GAMES101_notes_01

2 Jan 2023

GAMES101: 现代计算机图形学入门

笔记01：Introduction, Transformation, Rasterization

Lesson 02 Review of Linear Algebra 向量与线性代数

图形学依赖

基础数学：线性代数微积分统计学；
基础物理学：光学力学；
其他：信号处理数值分析

线性代数

向量矩阵。。
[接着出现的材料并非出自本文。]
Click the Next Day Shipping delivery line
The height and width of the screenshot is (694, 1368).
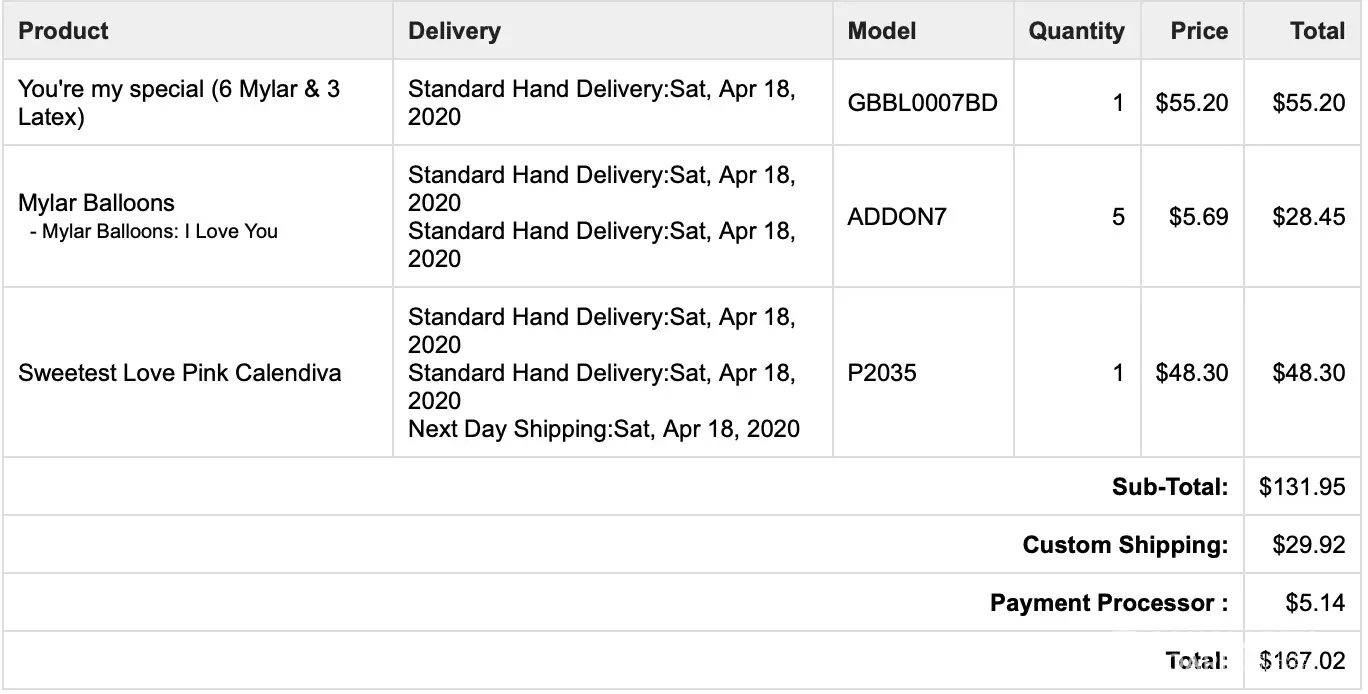click(x=604, y=429)
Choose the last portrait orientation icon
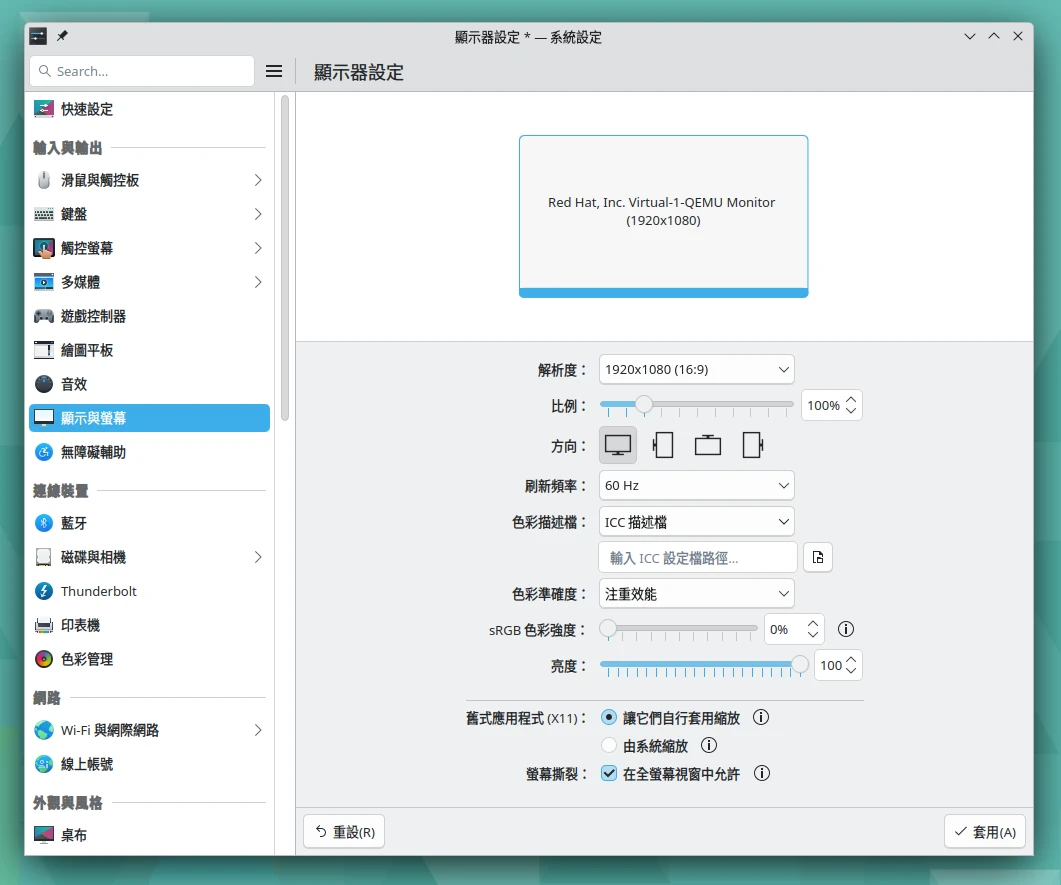The image size is (1061, 885). [x=753, y=445]
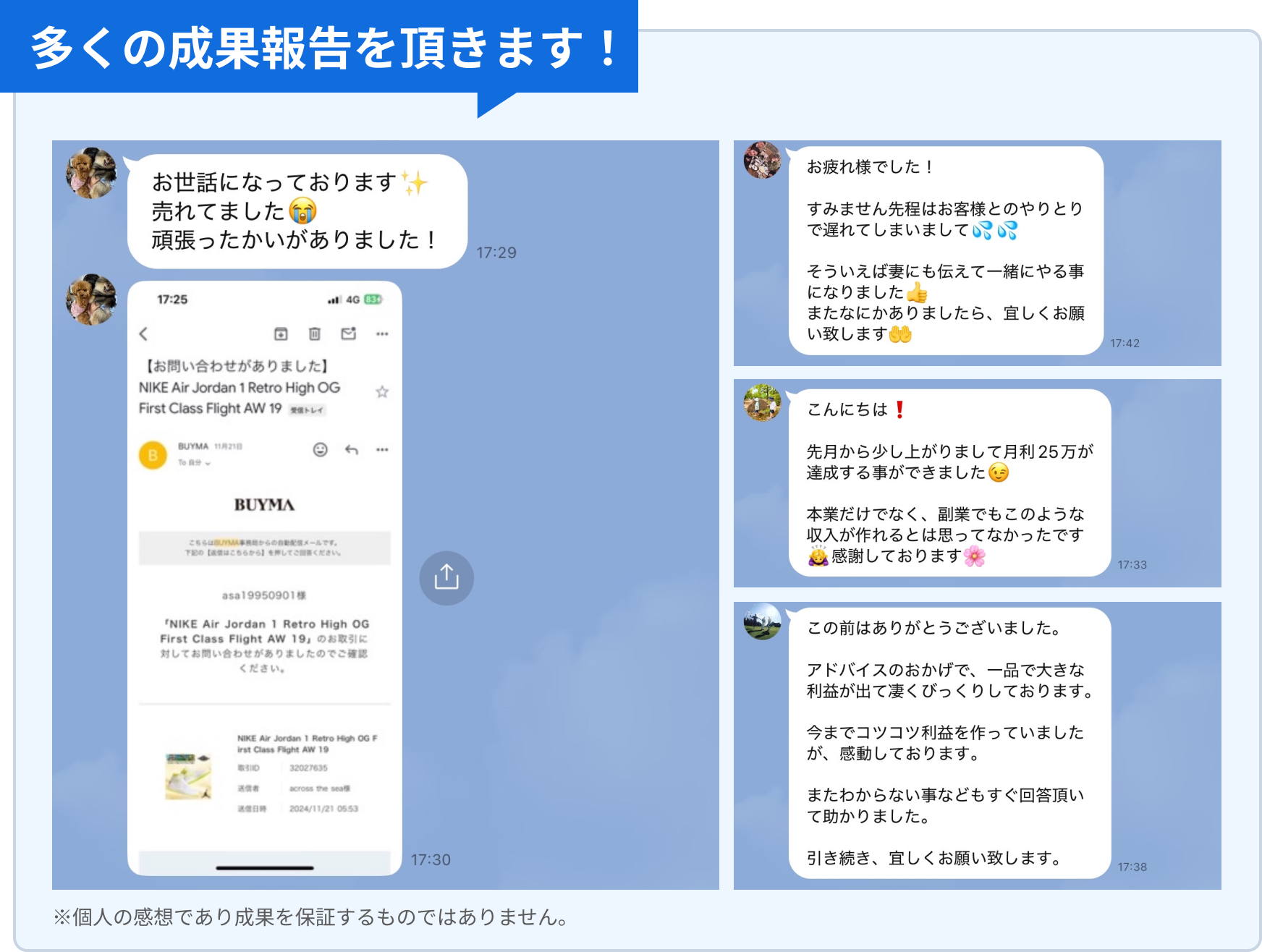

。

Lesson 03 Transformation 变换

为什么研究变换

Modeling 模型变换
Viewing 视角变换（从三维到二维的）投影

广泛应用

二维变换：旋转放缩裁剪

缩放变换(Scale)：
\[\begin{bmatrix}x'\\ y'\end{bmatrix} = \begin{bmatrix}s_x & 0 \\ 0 & s_y\end{bmatrix} \begin{bmatrix}x\\ y\end{bmatrix}\]
反射变换(Reflection):
\[\begin{bmatrix}x'\\ y'\end{bmatrix} = \begin{bmatrix}-1 & 0 \\ 0 & 1\end{bmatrix} \begin{bmatrix}x\\ y\end{bmatrix}\]
切变(Shear)
\[\begin{bmatrix}x'\\ y'\end{bmatrix} = \begin{bmatrix}1 & a \\ 0 & 1\end{bmatrix} \begin{bmatrix}x\\ y\end{bmatrix}\]
旋转变换(Rotate)：默认关于原点逆时针旋转。
\[\begin{bmatrix}x'\\ y'\end{bmatrix} = \begin{bmatrix}\cos \theta & -\sin \theta \\ \sin \theta & \cos \theta\end{bmatrix} \begin{bmatrix}x\\ y\end{bmatrix}\]

以上变换的共同点：线性变换（可以通过矩阵来表示）：

\[\begin{bmatrix}x'\\ y'\end{bmatrix} = \begin{bmatrix}a & b \\ c & d\end{bmatrix} \begin{bmatrix}x\\ y\end{bmatrix}\]

齐次坐标

平移变换(Transition)：无法通过上述形式的线性变换矩阵来表示。

\[\begin{bmatrix}x'\\ y'\end{bmatrix} = \begin{bmatrix}a & b \\ c & d\end{bmatrix} \begin{bmatrix}x\\ y\end{bmatrix} + \begin{bmatrix}t_x\\ t_y\end{bmatrix}\]

由此引入了 齐次坐标(Homogenous Coordinates) 这个概念：对于二维向量和二维点，增加第三个分量($w$-coordinate)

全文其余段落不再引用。